Australia’s earliest tractor and deep space exploration
What does Australia’s earliest tractor have in common with Mars landing vehicles? The two surprising similarities are terrain and wheels.
NASA visits the outback
In 2019, NASA scientists together with members of the joint European–Russian ExoMars mission visited Australia’s outback to learn lessons about the oldest convincing evidence of life on Earth.
Did you know that the rocks in the Pilbara region are approximately the same age as those on Mars, ranging from 2.5 to 3.5 billion years old? This field trip provided essential knowledge that could be directly applied to the mission plan for landing a rover on the red planet.
Tractor wheels and steel lugs
Whether you are designing vehicles for exploration on Mars or for agriculture across our Great Southern Land, it is important to consider the terrain and design the wheels accordingly.
Australia’s earliest tractor, known as the EA, was made possible by the invention of the oil-driven internal combustion engine in the 1870s and was first released in 1908. In 1912, the engineers, Alfred and Ernest McDonald, improved the design and released the second generation, the EB.
The EB came 20 years before the invention and use of pneumatic rubber tractor tyres and so the wheels were made from steel. The rear wheels on the EB have steel lugs, in the form of low-level square section rods, welded to the surface to provide greater traction on softer ground.
During the early 1920s, Australia led the way in the development of steel lugs for agricultural purposes. For a while, Australian company Ronaldson Tippet was set to become the country’s largest tractor manufacturer with commissions to alter the wheels for several American tractor manufacturers. However, the invention of the rubber tractor tyre very soon surpassed the need for steel lugs.
Redesigning wheels for Mars
So why, with so many innovative improvements and advances in rubber technology, did NASA choose to develop metal tyres for a vehicle destined to explore the surface of Mars?

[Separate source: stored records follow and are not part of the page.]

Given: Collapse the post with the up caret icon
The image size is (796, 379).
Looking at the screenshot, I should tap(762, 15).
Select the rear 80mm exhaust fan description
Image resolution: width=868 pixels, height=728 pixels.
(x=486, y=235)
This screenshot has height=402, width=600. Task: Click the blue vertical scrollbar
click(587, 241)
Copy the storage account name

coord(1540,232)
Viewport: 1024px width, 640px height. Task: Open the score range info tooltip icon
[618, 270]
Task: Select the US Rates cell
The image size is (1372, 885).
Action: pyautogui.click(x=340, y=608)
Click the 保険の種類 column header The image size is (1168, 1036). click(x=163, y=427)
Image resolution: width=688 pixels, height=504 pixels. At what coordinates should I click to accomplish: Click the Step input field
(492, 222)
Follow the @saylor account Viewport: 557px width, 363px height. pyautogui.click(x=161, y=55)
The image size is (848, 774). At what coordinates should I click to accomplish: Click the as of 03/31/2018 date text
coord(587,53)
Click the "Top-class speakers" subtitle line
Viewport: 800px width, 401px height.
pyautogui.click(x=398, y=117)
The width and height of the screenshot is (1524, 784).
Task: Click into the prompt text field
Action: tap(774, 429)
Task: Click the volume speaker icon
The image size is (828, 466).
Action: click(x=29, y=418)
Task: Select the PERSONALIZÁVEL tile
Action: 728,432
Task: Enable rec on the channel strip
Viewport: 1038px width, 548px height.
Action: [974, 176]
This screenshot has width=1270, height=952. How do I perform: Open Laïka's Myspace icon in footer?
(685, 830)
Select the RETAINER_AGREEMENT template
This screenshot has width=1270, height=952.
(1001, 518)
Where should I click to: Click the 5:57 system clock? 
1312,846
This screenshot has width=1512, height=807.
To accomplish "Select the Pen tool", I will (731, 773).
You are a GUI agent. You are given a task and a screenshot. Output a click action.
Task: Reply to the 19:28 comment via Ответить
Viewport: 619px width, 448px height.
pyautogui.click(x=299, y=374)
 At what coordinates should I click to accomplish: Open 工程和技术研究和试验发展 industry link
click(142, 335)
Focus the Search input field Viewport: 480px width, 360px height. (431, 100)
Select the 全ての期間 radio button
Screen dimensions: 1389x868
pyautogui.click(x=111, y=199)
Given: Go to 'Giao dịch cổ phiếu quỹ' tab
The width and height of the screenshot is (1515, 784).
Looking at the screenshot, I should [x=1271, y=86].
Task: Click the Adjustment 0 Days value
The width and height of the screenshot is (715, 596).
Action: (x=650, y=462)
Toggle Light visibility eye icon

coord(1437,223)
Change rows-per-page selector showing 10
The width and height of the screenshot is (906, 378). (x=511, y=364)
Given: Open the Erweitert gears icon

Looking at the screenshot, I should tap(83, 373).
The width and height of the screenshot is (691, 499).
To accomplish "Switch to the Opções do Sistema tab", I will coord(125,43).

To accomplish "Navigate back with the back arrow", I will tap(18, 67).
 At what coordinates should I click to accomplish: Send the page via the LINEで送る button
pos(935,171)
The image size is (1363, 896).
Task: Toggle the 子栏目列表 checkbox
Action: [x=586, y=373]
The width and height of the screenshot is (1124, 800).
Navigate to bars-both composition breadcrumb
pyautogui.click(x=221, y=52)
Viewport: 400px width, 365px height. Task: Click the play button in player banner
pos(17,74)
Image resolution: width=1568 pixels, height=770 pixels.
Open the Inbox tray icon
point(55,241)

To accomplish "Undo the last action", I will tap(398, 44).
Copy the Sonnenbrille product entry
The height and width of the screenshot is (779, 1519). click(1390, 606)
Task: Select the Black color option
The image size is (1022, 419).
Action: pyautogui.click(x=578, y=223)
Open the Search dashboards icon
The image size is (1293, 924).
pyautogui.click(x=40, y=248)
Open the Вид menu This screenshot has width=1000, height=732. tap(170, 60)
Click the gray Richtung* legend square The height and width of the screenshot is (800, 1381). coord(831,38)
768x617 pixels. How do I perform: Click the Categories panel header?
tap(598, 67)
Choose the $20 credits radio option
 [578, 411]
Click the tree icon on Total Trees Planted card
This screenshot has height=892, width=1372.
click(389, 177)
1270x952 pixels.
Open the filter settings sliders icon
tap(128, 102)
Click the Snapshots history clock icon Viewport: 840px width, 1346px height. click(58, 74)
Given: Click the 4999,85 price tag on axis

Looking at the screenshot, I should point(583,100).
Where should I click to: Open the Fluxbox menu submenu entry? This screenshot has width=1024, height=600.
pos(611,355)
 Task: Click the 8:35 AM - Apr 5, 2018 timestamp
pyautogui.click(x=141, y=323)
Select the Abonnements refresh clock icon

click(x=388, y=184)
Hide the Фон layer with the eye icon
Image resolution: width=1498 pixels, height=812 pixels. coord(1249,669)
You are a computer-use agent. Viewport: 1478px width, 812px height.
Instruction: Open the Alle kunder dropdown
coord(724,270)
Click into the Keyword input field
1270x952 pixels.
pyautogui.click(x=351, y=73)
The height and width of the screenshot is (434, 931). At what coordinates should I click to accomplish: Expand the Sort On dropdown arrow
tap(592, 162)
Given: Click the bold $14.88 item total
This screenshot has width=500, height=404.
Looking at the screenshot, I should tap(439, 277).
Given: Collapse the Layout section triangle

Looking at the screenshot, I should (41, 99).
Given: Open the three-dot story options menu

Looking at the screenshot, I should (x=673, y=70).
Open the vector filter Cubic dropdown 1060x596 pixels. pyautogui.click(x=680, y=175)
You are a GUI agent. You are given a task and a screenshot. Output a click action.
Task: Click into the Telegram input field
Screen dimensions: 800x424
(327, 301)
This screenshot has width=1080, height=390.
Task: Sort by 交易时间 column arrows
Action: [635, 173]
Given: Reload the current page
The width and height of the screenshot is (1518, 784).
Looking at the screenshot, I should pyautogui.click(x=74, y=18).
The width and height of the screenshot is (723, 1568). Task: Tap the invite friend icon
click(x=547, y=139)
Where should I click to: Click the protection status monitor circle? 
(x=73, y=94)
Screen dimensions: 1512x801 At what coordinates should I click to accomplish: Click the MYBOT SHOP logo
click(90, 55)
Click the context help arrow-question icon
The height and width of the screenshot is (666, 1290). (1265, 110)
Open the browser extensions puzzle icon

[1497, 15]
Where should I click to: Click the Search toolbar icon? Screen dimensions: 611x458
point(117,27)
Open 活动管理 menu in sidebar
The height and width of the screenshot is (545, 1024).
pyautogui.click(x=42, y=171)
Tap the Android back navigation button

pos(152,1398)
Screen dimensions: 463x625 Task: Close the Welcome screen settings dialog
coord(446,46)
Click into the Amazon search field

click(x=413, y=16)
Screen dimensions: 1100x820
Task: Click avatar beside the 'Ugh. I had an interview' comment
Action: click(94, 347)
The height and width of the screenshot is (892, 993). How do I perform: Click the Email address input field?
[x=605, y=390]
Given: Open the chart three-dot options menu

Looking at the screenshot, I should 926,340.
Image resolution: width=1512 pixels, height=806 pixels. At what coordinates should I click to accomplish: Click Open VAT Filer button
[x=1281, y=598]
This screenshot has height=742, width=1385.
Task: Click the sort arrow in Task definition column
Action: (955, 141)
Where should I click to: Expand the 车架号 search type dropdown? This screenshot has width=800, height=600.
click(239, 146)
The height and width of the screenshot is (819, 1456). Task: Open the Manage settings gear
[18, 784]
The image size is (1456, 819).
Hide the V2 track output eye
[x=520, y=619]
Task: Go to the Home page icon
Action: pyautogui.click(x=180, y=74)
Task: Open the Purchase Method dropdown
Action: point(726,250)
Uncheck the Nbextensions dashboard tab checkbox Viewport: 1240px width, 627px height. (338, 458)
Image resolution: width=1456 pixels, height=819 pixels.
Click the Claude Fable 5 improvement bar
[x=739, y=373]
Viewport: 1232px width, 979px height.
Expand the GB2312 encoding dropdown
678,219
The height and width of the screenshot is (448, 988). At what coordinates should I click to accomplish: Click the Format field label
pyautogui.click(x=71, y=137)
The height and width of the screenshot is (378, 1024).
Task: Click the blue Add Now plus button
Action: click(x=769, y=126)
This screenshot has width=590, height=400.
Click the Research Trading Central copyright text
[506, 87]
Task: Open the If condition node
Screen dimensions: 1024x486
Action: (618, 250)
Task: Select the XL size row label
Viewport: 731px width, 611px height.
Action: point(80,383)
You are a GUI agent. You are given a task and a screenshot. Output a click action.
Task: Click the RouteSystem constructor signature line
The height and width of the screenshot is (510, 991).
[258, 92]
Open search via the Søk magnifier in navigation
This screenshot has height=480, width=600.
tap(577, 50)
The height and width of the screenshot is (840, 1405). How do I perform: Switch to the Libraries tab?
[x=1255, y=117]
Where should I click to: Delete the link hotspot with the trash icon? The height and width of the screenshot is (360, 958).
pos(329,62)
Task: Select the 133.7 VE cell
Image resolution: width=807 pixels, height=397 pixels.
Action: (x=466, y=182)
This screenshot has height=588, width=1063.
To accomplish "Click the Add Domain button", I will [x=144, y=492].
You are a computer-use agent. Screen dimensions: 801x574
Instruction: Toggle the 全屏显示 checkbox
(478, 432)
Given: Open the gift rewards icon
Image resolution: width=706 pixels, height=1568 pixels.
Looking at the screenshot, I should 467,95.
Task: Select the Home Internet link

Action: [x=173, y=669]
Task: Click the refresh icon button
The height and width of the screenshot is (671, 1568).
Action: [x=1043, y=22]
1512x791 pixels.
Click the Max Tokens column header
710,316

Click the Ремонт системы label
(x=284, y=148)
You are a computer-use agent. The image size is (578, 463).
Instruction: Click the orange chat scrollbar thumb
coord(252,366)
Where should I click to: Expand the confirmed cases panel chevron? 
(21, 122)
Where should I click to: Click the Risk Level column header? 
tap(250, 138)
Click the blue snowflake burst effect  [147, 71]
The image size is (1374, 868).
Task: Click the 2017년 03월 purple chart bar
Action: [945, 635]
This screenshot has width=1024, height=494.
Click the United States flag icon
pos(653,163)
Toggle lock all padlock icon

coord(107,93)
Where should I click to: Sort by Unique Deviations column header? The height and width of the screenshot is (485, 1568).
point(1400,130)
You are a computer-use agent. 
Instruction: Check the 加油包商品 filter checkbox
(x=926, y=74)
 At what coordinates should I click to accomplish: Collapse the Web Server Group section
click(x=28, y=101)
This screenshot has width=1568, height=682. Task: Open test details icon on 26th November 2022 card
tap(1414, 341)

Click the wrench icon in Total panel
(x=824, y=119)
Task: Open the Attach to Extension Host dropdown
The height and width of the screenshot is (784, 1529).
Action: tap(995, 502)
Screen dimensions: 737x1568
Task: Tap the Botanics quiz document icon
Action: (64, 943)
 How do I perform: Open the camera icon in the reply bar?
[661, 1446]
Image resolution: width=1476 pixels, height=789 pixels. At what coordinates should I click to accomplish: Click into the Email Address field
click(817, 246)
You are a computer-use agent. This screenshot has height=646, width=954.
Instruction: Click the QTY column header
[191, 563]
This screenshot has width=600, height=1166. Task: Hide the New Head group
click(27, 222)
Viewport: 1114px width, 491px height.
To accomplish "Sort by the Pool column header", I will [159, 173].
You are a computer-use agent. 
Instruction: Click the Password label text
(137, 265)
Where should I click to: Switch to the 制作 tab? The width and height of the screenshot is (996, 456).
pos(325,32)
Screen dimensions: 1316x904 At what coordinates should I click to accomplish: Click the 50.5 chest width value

Perhaps the simplest answer is that the rover mission to Mars has cost well over $1 billion USD and tractor tyres, regardless of quality, are not puncture proof. A puncture on Mars could end the mission.
In the 1960s, NASA began to develop its own tyre technology for the first manned mission to the moon in 1972. The vehicle used large flexible wire mesh wheels with stiff inner frames to prevent over deflection and, just like the wheels on the EB tractor, thin tread strips were used to enhance traction in soft lunar soil.
This is where the similarities between early tractor wheels and Mars landing vehicles end.
The technology, type of metal and engineering principles adopted for the wheels on the EB are very different to those adopted by NASA for their rover vehicle.
Today, tyres designed for space exploration are made from nitinol, a nickel and titanium alloy with extraordinary ‘super elastic’ (which has the ability to deform) and ‘shape memory’ capabilities (that is, the ability to return to its resting state without being damaged).
These tyres are impervious to punctures, do not require maintenance, are lightweight and designed to perform in the most extreme environments.
Back to Earth
The SMART (Shape Memory Alloy Radial Technology) Tire Company was formed to commercialise this new category of airless tyre for use on Earth and for exploration on the moon and Mars.
The company has developed tyres for automotive, cycling, agriculture, trucking and aerospace applications while also creating the ultimate lunar tyre designed to carry multiple astronauts and heavy cargo across the south pole of the moon.
Perhaps one day, rubber tyres will be superseded by metal tyres. I wonder what Alfred and Ernest McDonald would make of that?